§ PROBLEM TO SOLVE
Could you write out the data again, starting at the line that has "Where should I" and stopping after the line that has "Looking at the", with "Capacity field" replaced by "Volume field" and everything else left unchanged?

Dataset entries

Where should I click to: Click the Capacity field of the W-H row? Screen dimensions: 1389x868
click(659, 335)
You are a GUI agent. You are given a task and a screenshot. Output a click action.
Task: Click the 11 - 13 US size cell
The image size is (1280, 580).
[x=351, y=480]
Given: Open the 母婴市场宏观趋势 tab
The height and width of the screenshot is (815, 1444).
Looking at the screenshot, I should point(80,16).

---

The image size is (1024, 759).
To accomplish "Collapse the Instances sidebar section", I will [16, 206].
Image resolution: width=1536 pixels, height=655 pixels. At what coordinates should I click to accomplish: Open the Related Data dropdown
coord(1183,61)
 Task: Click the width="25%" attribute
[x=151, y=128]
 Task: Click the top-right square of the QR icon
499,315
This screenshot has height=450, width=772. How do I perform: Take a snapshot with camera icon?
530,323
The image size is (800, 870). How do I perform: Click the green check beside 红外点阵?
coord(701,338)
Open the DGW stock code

---

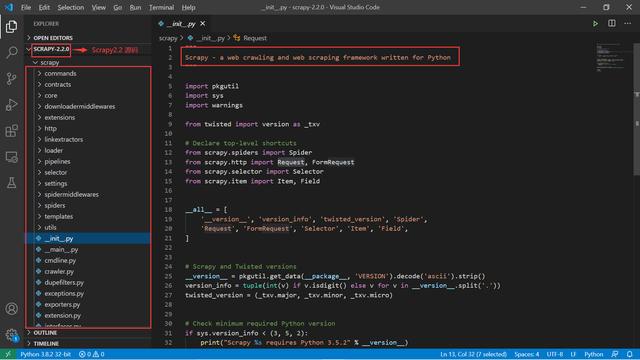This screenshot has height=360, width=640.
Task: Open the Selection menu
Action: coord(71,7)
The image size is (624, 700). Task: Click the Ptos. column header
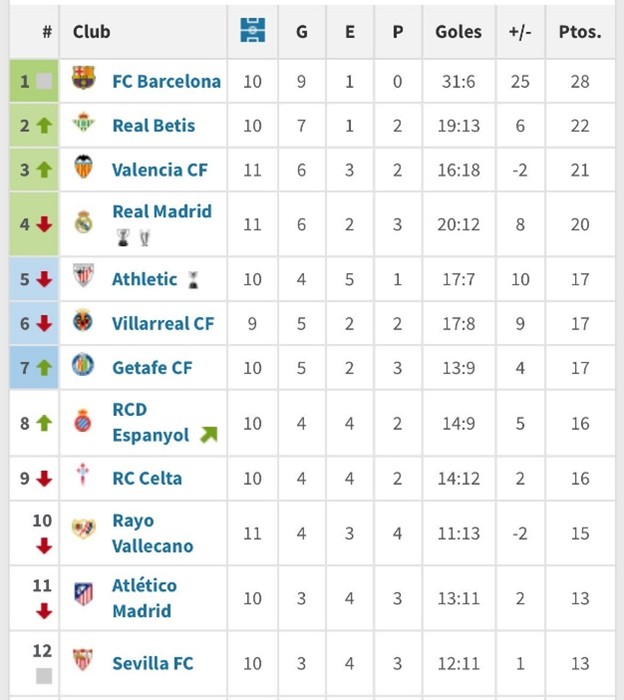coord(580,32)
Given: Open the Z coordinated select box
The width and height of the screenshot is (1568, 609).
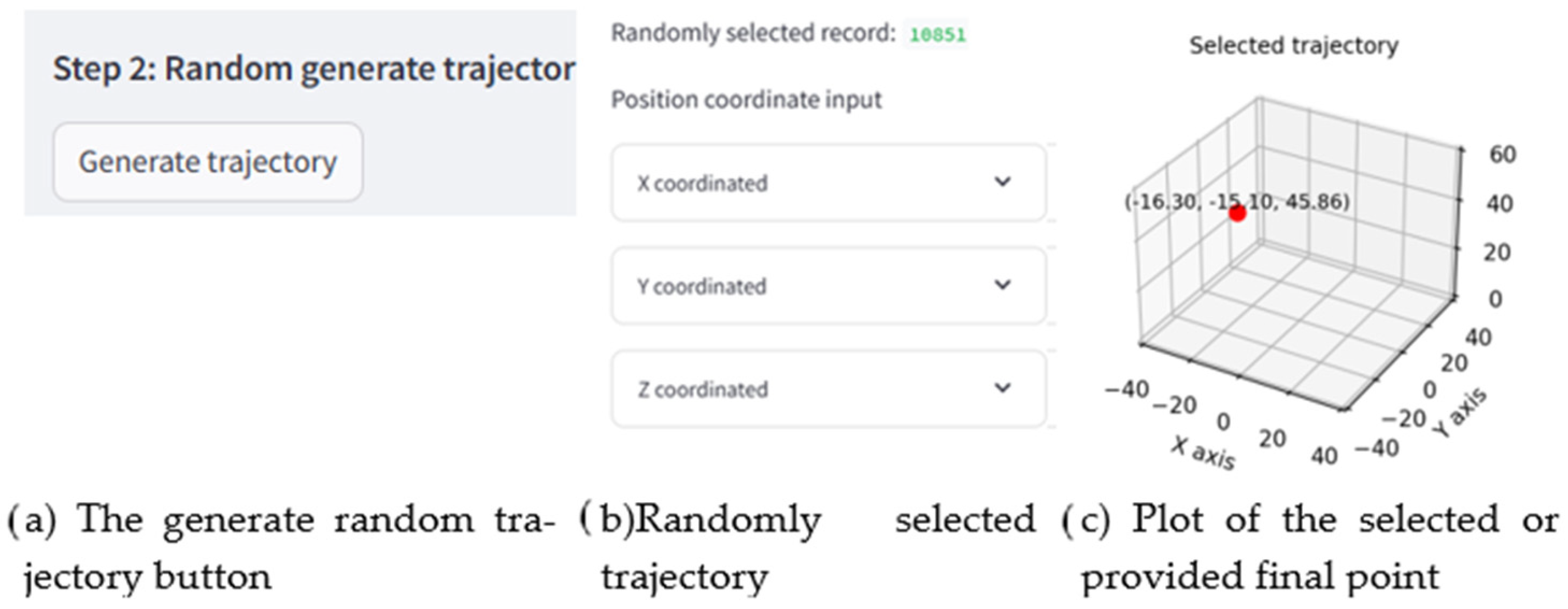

§ SOLVED PROBLEM
Where should I click to: Click the Volume field of the W-H row? Screen dimensions: 1389x868
click(659, 335)
You are a GUI agent. You are given a task and a screenshot. Output a click action.
Task: Click the 11 - 13 US size cell
The image size is (1280, 580).
[x=351, y=480]
Given: Open the 母婴市场宏观趋势 tab
The height and width of the screenshot is (815, 1444).
Looking at the screenshot, I should point(80,16).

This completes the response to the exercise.